Sete anos antes de Jonathan Demme filmar O Silêncio dos Inocentes, sua obra máxima, ele era um aspirante a cineasta alternativo muito fã de Talking Heads. E, um dia, o diretor resolveu procurar seu ídolo David Byrne com a proposta de produzir um filme de um show da banda. Byrne não sabia muito o que esperar, mas acabou topando a empreitada.
O resultado – conforme David Byrne revela em um vídeo gravado exclusivamente para os seus fãs brasileiros – é um registro mágico, que capta a energia do show de uma maneira em que nem a própria banda tinha noção da experiência que estava proporcionando. Esse talvez seja um bom resumo de Stop Making Sense, filme documentado por Jonathan Demme em quatro noites de apresentações do Talking Heads em dezembro de 1983, no Hollywood Pantages Theatre.
O show começa com David Byrne andando em círculos e por fim parando sozinho no meio do palco apenas com violão para tocar o hit máximo da banda, “Psycho Killer”. Tudo soa algo desencaixado – sensação fortalecida pela sua gestualidade forçosamente mecânica de Byrne, como se estivesse prestes a cair. Em seguida, em um belo jogo de cena, vem até os holofotes a bela baixista Tina Weymouth ao seu lado.
O resultado é um registro mágico, que capta a energia do show de uma maneira em que nem a própria banda tinha noção da experiência que estavam proporcionando.
O show então vai crescendo a cada música, com a presença dos outros músicos – o guitarrista Jerry Harrison o baterista Chris Frantz. Somam-se a eles, como se fossem novos capítulos que levam a um crescendo da narrativa musical, mais cinco artistas convidados: o tecladista Bernie Worrell, as backing vocals Lynn Mabry e Ednah Holt, o guitarrista Alex Weir e o percussionista Steve Escalas.
Os visitantes são todos músicos negros, e trazem o “tempero” de black e world music experimental que acabaram por tornar o Talking Heads uma banda de caráter único, difícil de ser encaixada em um gênero. Os músicos convidados ainda acentuam uma das partes mais legais de Stop Making Sense: o casamento entre a estranheza genial de David Byrne e seus asseclas com as batidas dançantes do funk.
Um cenário inteiramente escuro com painéis que projetam imagens são tudo o que Jonathan Demme para explorar aquilo que realmente importa: que aqueles músicos, por mais que sejam muito cultos (talking heads, vale lembrar, é um termo pejorativo que era usado para designar “programas de TV cabeça”), estão ali para cumprir a missão única de se divertirem – e, consequentemente, colocar todo mundo pra dançar.

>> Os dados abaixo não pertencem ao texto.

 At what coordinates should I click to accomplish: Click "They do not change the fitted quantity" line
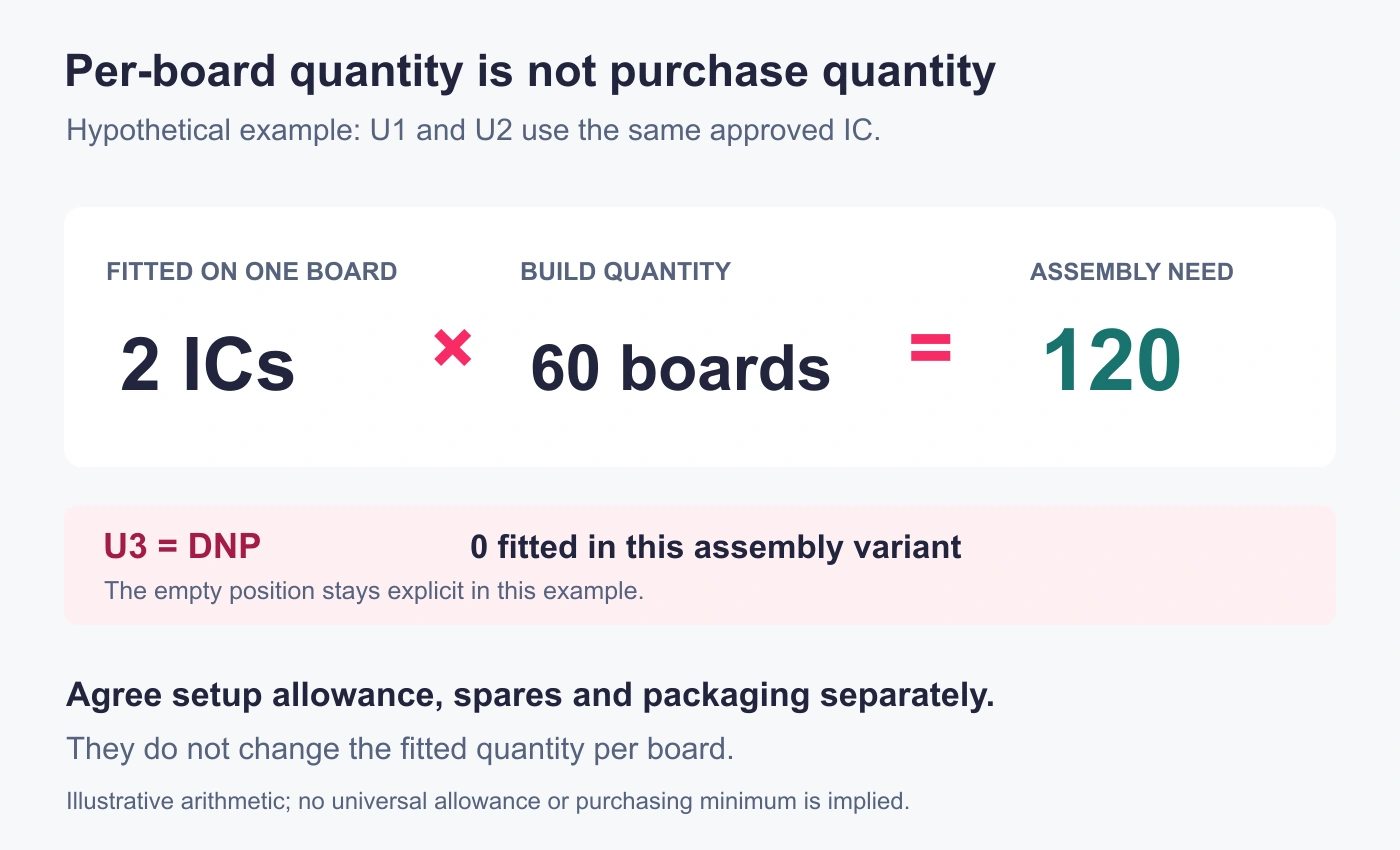tap(400, 749)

Curiosamente, Demme toma uma decisão estética de mal mostrar a plateia do show: o público só aparece no final. Mas faz sentido. Ao assistir ao filme na tela grande (uma oportunidade única proporcionada pela produtora A24, que restaurou a obra e a lançou nos cinemas) tem-se uma chance incrível de se sentir transportado para 1983, sacudindo o esqueleto ao lado de algumas das mentes pensantes mais originais dessa época. Um luxo.